Selon le Colonel Newsham, la lutte anti-sous-marine est un savoir-faire qui n’a d’intérêt que s’il est tenu à jour, les membres d’équipage ayant constamment besoin d’être formés. Les deux pays effectuent des entraînements communs dans de nombreuses régions du monde, notamment aux environs de leurs pays respectifs, de façon régulière depuis une dizaine d’années.

« La Russie est tournée principalement vers l’ouest, vers l’Europe. Mais elle veut aussi maintenir sa position à l’Est (en Asie du Nord-Est). La Chine est axée principalement sur l’Asie de l’Est, et elle veut dominer et/ou contrôler la région Asie-Pacifique et en éjecter les Américains », a déclaré l’officier de Marine.

« Dans le même temps, la RPC [République populaire de Chine] a des intérêts en Europe, mais ils sont, pour l’instant, surtout économiques. Donc le soutien que la Russie et la Chine peuvent réciproquement s’apporter leur est mutuellement bénéfique. »

Selon l’expert américain, ce soutien mutuel implique des outils politiques et de propagande, mais suite à l’invasion de l’Ukraine par la Russie, le soutien financier de Pékin est devenu essentiel pour Moscou.

« Bien sûr, Pékin mène une négociation serrée avec Poutine. Et le moment venu, la Russie apportera son aide lorsque/si la Chine attaque Taïwan. Tout ce que la Russie doit faire, c’est déplacer quelques forces navales et aériennes, et cela constituera une distraction suffisamment utile : empêcher les Américains et les Japonais de se concentrer sur le soutien de Taïwan autant qu’ils le souhaiteraient », a-t-il déclaré.

Selon le Colonel Newsham, le pétrole, l’énergie et les denrées alimentaires russes, entre autres, seront essentiels pour aider la Chine à surmonter les sanctions déclenchées par une éventuelle attaque de Taïwan par le régime.

« Tout le monde s’inquiète de ce rapprochement progressif entre les puissances militaires chinoise et russe – et des avantages opérationnels que cela procure aux forces de l’APL comme à celles de la Russie », a-t-il déclaré.

Faire passer un message

L’exercice aérien conjoint sino-russe au-dessus des mers du Japon et de Chine orientale ayant fait intervenir des bombardiers à capacité nucléaire, les Japonais et les Sud-Coréens ont souhaité faire part de leurs inquiétudes. Tout cela est synonyme de problèmes pour Washington, explique le colonel à la retraite, car le message leur est aussi destiné.
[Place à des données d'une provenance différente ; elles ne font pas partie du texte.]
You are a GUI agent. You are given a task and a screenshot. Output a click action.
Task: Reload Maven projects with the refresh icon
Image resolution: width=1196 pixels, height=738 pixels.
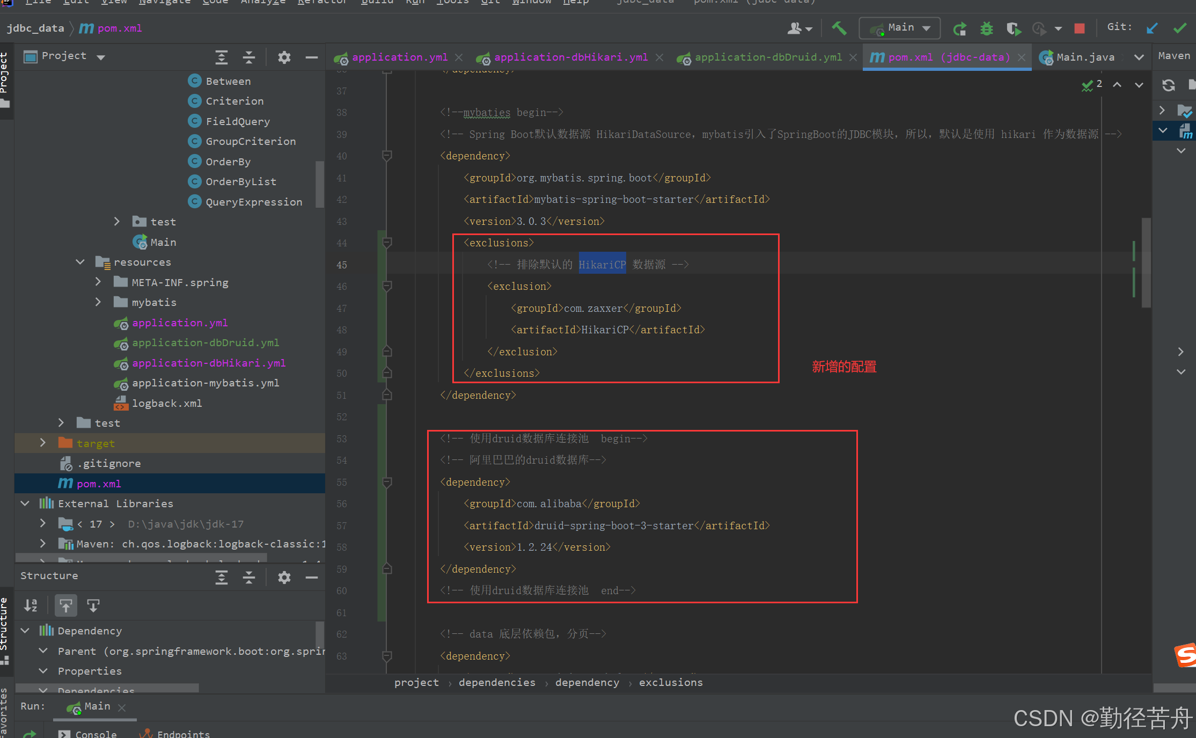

« Il s’agit de dire à Washington et à d’autres : ‘N’approchez pas. Sinon vous aurez des problèmes plus importants que ce que vous imaginez’. Bien sûr, si les pays libres sont intelligents, ils sauront s’unir pour exploiter les vulnérabilités considérables de Pékin et de Moscou », a-t-il souligné.

Il rappelle que Pékin revendique une partie importante de l’Extrême-Orient russe, injustement arrachée à la Chine il y a quelques siècles, estiment-ils, alors que celle-ci était en position de faiblesse, et ils comptent bien la reprendre le moment venu.

« Mais pour l’instant, il y a plus à gagner en coopérant avec la Russie. La Russie connaît bien son histoire mais elle connaît aussi les intentions chinoises. Poutine doit se réveiller chaque matin en espérant qu’il n’y a pas cinq Shenzhen qui ont poussé de l’autre côté de la frontière durant la nuit. L’Extrême-Orient russe est peu peuplé. Il y a des dizaines de millions de Chinois qui sont prêts et partants pour s’y installer, et qui en ont les moyens », a rappelé le Colonel Newsham.